EXCERPTED PASSAGE:
###
Biocon Limited’s (Biocon) Q4FY23 performance was boosted by consolidation of the acquired business of biosimilars (segment revenue up 114% YoY) from Viatris. Reported gross margin was inflated by ~150bps and EBITDA margin by 360bps due to licensing income of Rs1.75bn. Biocon is gearing up for regulatory clearances of Malaysian and Bengaluru facilities which will likely pave the way for approval of Aspart and Adalimumab. While growth in biologics has so far fared better, the space has attracted competition, and volume ramp up in Semglee, Fulfilla and Ogiviri in the US may hit a hurdle. Viatris deal brings access to an established biosimilar front-end in developed markets, but absence of near-term synergies and overhead cost could weigh down heavily on near-term financials. We downgrade the stock to HOLD (from Add) with a revised SoTP-based target price of Rs250/share (earlier: Rs265/share).

 

Business review: Revenue grew 56.7% YoY (+28.3% QoQ) to Rs.37.7bn. Biosimilars grew 114% YoY (+39.5% QoQ) led by acquisition and licensing income of Rs1.75bn. Market share for Fulphila and Semglee in the US stood at 14% and 12%, respectively. Volume ramp up in existing products and launch of Adalimumab and Aspart remain key going forward. Generics was flat YoY and QoQ at Rs7.2bn, mainly due to product mix. New launches in formulation segment and capacity addition in API should support near- term growth. Research services was up 31.2% YoY led by growth across segments. Serum Institute of Lifesciences (SILS) witnessed a restructuring of its alliance with conversion of US$150mn loan provided to Biocon Pharma into equity in BBL.
###
ENTRIES SUPPLIED:

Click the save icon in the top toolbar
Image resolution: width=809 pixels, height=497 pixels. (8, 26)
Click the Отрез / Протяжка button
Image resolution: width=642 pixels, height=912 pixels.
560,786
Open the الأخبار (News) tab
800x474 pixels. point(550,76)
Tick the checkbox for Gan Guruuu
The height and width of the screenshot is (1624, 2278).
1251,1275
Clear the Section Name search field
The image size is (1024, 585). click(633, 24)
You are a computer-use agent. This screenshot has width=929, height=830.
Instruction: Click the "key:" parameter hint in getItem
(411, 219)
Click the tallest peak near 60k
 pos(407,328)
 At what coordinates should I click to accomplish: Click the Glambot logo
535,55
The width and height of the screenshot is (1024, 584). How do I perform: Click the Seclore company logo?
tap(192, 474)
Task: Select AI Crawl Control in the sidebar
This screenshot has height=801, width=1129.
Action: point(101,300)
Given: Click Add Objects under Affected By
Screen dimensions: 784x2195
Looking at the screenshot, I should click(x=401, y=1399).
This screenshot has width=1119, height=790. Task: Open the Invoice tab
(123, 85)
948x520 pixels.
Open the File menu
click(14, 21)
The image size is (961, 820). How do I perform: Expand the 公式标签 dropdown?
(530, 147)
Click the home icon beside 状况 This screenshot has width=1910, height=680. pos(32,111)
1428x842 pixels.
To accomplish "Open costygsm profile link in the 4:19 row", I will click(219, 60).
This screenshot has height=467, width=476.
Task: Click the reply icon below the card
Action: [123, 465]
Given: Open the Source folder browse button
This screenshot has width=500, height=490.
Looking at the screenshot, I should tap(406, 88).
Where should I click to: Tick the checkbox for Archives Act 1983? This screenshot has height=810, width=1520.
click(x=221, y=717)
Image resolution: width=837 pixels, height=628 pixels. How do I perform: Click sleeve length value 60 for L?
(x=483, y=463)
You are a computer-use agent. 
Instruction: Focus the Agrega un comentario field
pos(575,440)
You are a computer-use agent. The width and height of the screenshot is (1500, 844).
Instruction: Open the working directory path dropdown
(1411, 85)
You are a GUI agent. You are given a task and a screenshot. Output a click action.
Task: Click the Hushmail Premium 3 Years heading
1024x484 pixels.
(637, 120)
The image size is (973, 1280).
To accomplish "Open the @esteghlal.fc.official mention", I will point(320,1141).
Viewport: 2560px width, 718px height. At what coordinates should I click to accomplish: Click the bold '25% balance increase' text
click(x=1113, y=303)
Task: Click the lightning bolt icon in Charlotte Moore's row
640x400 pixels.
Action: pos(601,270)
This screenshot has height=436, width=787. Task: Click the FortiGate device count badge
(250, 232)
###
Rewrite the Biocon quarterly review, covering everything from "Business review: Revenue" down to "equity in BBL.", with "Generics" replaced by "Generic medicines".

Business review: Revenue grew 56.7% YoY (+28.3% QoQ) to Rs.37.7bn. Biosimilars grew 114% YoY (+39.5% QoQ) led by acquisition and licensing income of Rs1.75bn. Market share for Fulphila and Semglee in the US stood at 14% and 12%, respectively. Volume ramp up in existing products and launch of Adalimumab and Aspart remain key going forward. Generic medicines was flat YoY and QoQ at Rs7.2bn, mainly due to product mix. New launches in formulation segment and capacity addition in API should support near- term growth. Research services was up 31.2% YoY led by growth across segments. Serum Institute of Lifesciences (SILS) witnessed a restructuring of its alliance with conversion of US$150mn loan provided to Biocon Pharma into equity in BBL.